Task objective: What is needed here is a faithful repeat of every entry, with no character changed.

Information shown:
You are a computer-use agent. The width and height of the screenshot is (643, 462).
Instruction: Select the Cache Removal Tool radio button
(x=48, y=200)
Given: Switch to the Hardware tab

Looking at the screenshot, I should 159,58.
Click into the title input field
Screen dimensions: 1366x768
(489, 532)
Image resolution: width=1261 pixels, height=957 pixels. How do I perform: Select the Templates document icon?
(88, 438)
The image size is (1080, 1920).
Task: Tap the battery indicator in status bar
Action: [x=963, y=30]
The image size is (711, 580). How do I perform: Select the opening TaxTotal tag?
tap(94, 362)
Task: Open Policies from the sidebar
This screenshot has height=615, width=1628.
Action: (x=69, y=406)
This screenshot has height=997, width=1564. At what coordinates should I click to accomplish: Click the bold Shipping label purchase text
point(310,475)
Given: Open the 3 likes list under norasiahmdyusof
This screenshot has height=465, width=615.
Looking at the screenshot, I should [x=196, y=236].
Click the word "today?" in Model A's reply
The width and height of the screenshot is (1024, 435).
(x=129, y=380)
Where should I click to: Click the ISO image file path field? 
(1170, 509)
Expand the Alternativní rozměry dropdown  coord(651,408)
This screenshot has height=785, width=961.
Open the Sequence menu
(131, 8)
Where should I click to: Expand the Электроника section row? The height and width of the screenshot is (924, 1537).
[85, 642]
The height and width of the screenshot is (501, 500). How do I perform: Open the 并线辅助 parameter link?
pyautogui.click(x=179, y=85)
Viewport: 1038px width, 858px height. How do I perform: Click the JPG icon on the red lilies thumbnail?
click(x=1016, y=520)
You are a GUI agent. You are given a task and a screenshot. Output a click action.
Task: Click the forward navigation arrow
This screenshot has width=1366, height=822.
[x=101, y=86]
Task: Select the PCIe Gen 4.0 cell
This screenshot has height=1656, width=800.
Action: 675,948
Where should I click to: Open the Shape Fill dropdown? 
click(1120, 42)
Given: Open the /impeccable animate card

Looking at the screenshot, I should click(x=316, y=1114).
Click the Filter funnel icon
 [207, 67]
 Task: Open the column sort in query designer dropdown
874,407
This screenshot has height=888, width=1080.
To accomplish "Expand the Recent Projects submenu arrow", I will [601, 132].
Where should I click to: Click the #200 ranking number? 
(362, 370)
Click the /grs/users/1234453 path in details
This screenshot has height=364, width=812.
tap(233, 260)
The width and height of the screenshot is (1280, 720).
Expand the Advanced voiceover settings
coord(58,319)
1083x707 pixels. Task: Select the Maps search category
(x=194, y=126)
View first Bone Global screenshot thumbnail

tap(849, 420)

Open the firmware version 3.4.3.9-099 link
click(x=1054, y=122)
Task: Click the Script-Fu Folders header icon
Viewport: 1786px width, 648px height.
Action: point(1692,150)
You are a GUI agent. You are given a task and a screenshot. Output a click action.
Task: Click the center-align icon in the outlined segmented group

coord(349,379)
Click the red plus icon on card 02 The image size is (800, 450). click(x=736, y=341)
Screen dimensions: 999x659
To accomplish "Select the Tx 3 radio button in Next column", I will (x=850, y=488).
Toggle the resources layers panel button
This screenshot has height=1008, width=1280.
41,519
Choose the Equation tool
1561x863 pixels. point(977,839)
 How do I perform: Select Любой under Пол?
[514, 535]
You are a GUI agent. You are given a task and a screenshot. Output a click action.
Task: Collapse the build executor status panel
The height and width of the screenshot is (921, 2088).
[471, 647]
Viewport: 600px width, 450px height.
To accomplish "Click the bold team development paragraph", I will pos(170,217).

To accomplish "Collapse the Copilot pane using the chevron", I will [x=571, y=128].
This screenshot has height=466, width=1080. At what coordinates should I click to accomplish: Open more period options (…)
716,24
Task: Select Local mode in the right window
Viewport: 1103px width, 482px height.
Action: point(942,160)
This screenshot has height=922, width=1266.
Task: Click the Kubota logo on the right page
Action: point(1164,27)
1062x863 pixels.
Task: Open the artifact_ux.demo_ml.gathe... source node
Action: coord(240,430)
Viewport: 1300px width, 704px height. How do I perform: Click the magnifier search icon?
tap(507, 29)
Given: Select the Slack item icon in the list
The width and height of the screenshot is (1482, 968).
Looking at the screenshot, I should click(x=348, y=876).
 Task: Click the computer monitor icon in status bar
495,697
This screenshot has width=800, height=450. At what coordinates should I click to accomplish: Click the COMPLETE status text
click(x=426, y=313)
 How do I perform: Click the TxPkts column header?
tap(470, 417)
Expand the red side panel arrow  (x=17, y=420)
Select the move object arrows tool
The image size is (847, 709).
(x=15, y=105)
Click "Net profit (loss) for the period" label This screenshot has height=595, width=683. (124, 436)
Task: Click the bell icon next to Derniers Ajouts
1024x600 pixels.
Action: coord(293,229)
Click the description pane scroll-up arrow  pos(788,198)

Response area:
You are a computer-use agent. The width and height of the screenshot is (643, 462).
Instruction: Select the Cache Removal Tool radio button
(x=48, y=200)
Given: Switch to the Hardware tab

Looking at the screenshot, I should 159,58.
Click into the title input field
Screen dimensions: 1366x768
(489, 532)
Image resolution: width=1261 pixels, height=957 pixels. How do I perform: Select the Templates document icon?
(88, 438)
The image size is (1080, 1920).
Task: Tap the battery indicator in status bar
Action: [x=963, y=30]
The image size is (711, 580). How do I perform: Select the opening TaxTotal tag?
tap(94, 362)
Task: Open Policies from the sidebar
This screenshot has height=615, width=1628.
Action: (x=69, y=406)
This screenshot has height=997, width=1564. At what coordinates should I click to accomplish: Click the bold Shipping label purchase text
point(310,475)
Given: Open the 3 likes list under norasiahmdyusof
This screenshot has height=465, width=615.
Looking at the screenshot, I should [x=196, y=236].
Click the word "today?" in Model A's reply
The width and height of the screenshot is (1024, 435).
(x=129, y=380)
Where should I click to: Click the ISO image file path field? 
(1170, 509)
Expand the Alternativní rozměry dropdown  coord(651,408)
This screenshot has height=785, width=961.
Open the Sequence menu
(131, 8)
Where should I click to: Expand the Электроника section row? The height and width of the screenshot is (924, 1537).
[85, 642]
The height and width of the screenshot is (501, 500). How do I perform: Open the 并线辅助 parameter link?
pyautogui.click(x=179, y=85)
Viewport: 1038px width, 858px height. How do I perform: Click the JPG icon on the red lilies thumbnail?
click(x=1016, y=520)
You are a GUI agent. You are given a task and a screenshot. Output a click action.
Task: Click the forward navigation arrow
This screenshot has width=1366, height=822.
[x=101, y=86]
Task: Select the PCIe Gen 4.0 cell
This screenshot has height=1656, width=800.
Action: 675,948
Where should I click to: Open the Shape Fill dropdown? 
click(1120, 42)
Given: Open the /impeccable animate card

Looking at the screenshot, I should click(x=316, y=1114).
Click the Filter funnel icon
 [207, 67]
 Task: Open the column sort in query designer dropdown
874,407
This screenshot has height=888, width=1080.
To accomplish "Expand the Recent Projects submenu arrow", I will [601, 132].
Where should I click to: Click the #200 ranking number? 
(362, 370)
Click the /grs/users/1234453 path in details
This screenshot has height=364, width=812.
tap(233, 260)
The width and height of the screenshot is (1280, 720).
Expand the Advanced voiceover settings
coord(58,319)
1083x707 pixels. Task: Select the Maps search category
(x=194, y=126)
View first Bone Global screenshot thumbnail

tap(849, 420)

Open the firmware version 3.4.3.9-099 link
click(x=1054, y=122)
Task: Click the Script-Fu Folders header icon
Viewport: 1786px width, 648px height.
Action: point(1692,150)
You are a GUI agent. You are given a task and a screenshot. Output a click action.
Task: Click the center-align icon in the outlined segmented group

coord(349,379)
Click the red plus icon on card 02 The image size is (800, 450). click(x=736, y=341)
Screen dimensions: 999x659
To accomplish "Select the Tx 3 radio button in Next column", I will (x=850, y=488).
Toggle the resources layers panel button
This screenshot has height=1008, width=1280.
41,519
Choose the Equation tool
1561x863 pixels. point(977,839)
 How do I perform: Select Любой under Пол?
[514, 535]
You are a GUI agent. You are given a task and a screenshot. Output a click action.
Task: Collapse the build executor status panel
The height and width of the screenshot is (921, 2088).
[471, 647]
Viewport: 600px width, 450px height.
To accomplish "Click the bold team development paragraph", I will pos(170,217).

To accomplish "Collapse the Copilot pane using the chevron", I will [x=571, y=128].
This screenshot has height=466, width=1080. At what coordinates should I click to accomplish: Open more period options (…)
716,24
Task: Select Local mode in the right window
Viewport: 1103px width, 482px height.
Action: point(942,160)
This screenshot has height=922, width=1266.
Task: Click the Kubota logo on the right page
Action: point(1164,27)
1062x863 pixels.
Task: Open the artifact_ux.demo_ml.gathe... source node
Action: coord(240,430)
Viewport: 1300px width, 704px height. How do I perform: Click the magnifier search icon?
tap(507, 29)
Given: Select the Slack item icon in the list
The width and height of the screenshot is (1482, 968).
Looking at the screenshot, I should click(x=348, y=876).
 Task: Click the computer monitor icon in status bar
495,697
This screenshot has width=800, height=450. At what coordinates should I click to accomplish: Click the COMPLETE status text
click(x=426, y=313)
 How do I perform: Click the TxPkts column header?
tap(470, 417)
Expand the red side panel arrow  (x=17, y=420)
Select the move object arrows tool
The image size is (847, 709).
(x=15, y=105)
Click "Net profit (loss) for the period" label This screenshot has height=595, width=683. (124, 436)
Task: Click the bell icon next to Derniers Ajouts
1024x600 pixels.
Action: coord(293,229)
Click the description pane scroll-up arrow  pos(788,198)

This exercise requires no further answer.